Have you ever apologised to someone, and it felt as though it didn’t land, or perhaps even misinterpreted, resulting in the apology not being accepted? As with most scenarios in life, there is no one size fits all – and the same goes for apologies. Luckily, Dr. Chapman and Jennifer Thomas discussed this in their book, ‘The Five Languages of Apology’. The book provides insight into what apologies are and how each person requires something different to have their needs met in relation to an apology!

The book outlines five types of apologies that can be expressed. They are:

  1. Expressing regret – ‘I am really sorry I hurt you’
  2. Accepting responsibility – ‘I can’t believe I acted so impulsively, it was uncalled for’
  3. Making restitution – ‘What can I do to make it up to you’
  4. Revising the plan – ‘I won’t forget your birthday again, I have now set an annual calendar reminder’
  5. Requesting forgiveness – ‘It was not my intention; would it be possible for you to forgive me?’

Above all, whenever apologising, one fatal flaw is to make excuses.
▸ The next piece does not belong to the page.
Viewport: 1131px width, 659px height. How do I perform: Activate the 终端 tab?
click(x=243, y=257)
This is by far the easiest way to make the other party feel invalidated, leaving the person to deem the apology as null and void.
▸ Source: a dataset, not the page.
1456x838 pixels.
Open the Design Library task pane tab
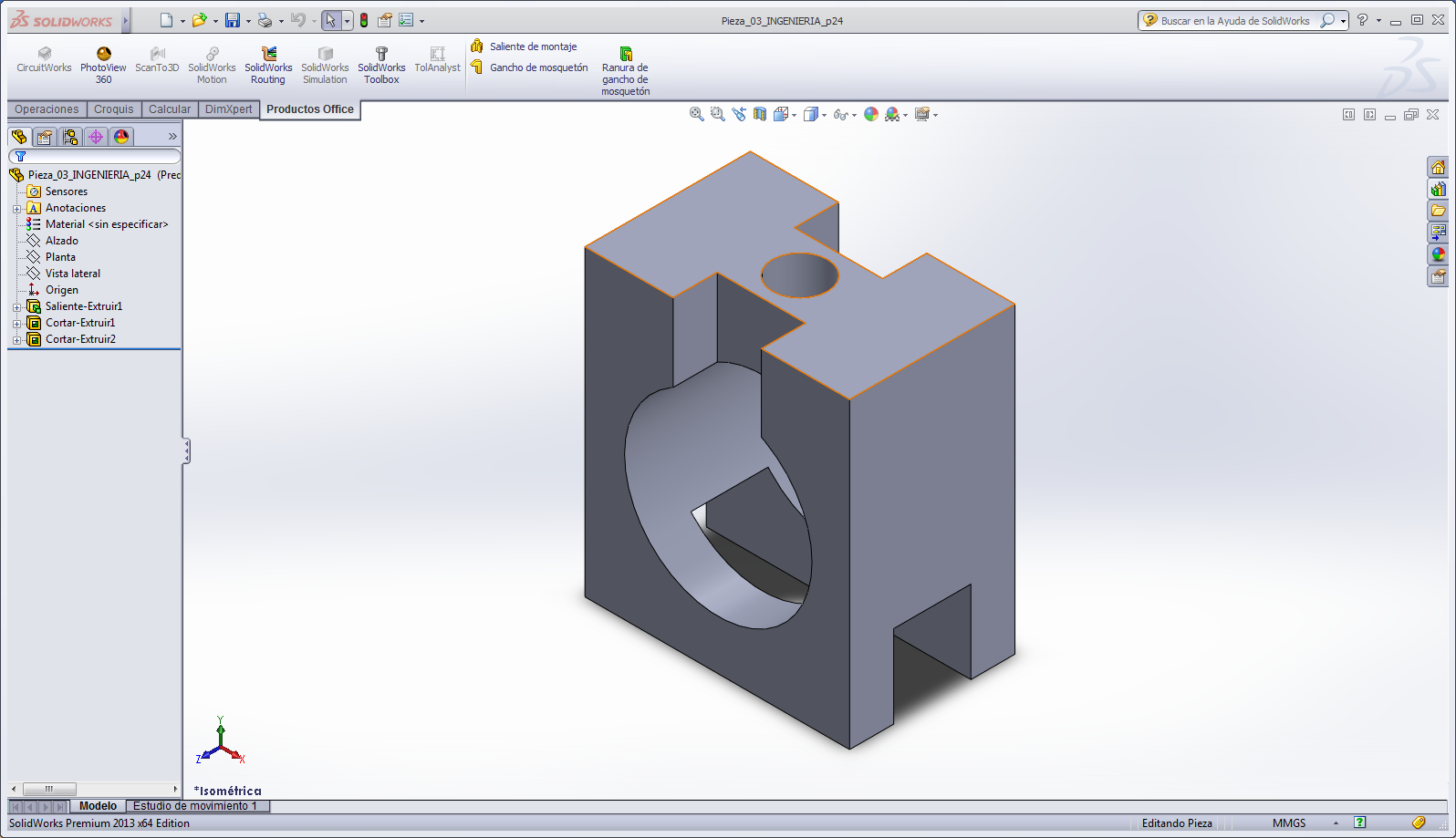(1439, 189)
At this stage you may be wondering: “Well, that all makes sense and I understand that I need to apologise in the way that the other person resonates, but how do I know what apology language they speak?”

Easy, just use all five! Let’s walk through an example together. If you said something in a way that hurt another person, and you’d like to apologise for it, you could touch on all five languages in a way that still sounds genuine. For example, you might say something along the lines of:

‘Thank you for being honest. You’re right, what I said was uncalled for and I am sorry that I made you feel like your opinion is not valid. Honestly, that was not my intention. Is there anything you need from me now, to make it up to you? Going forward, I will be less impulsive and listen more attentively. Would you be able to forgive me?’

When apologising, we should always remember that it is about the other person. What do they need from me at this stage to ensure they hear my apology? It’s not about manipulating – you should always remain true to yourself – but it is about presenting the apology in such a way that it hits home for them.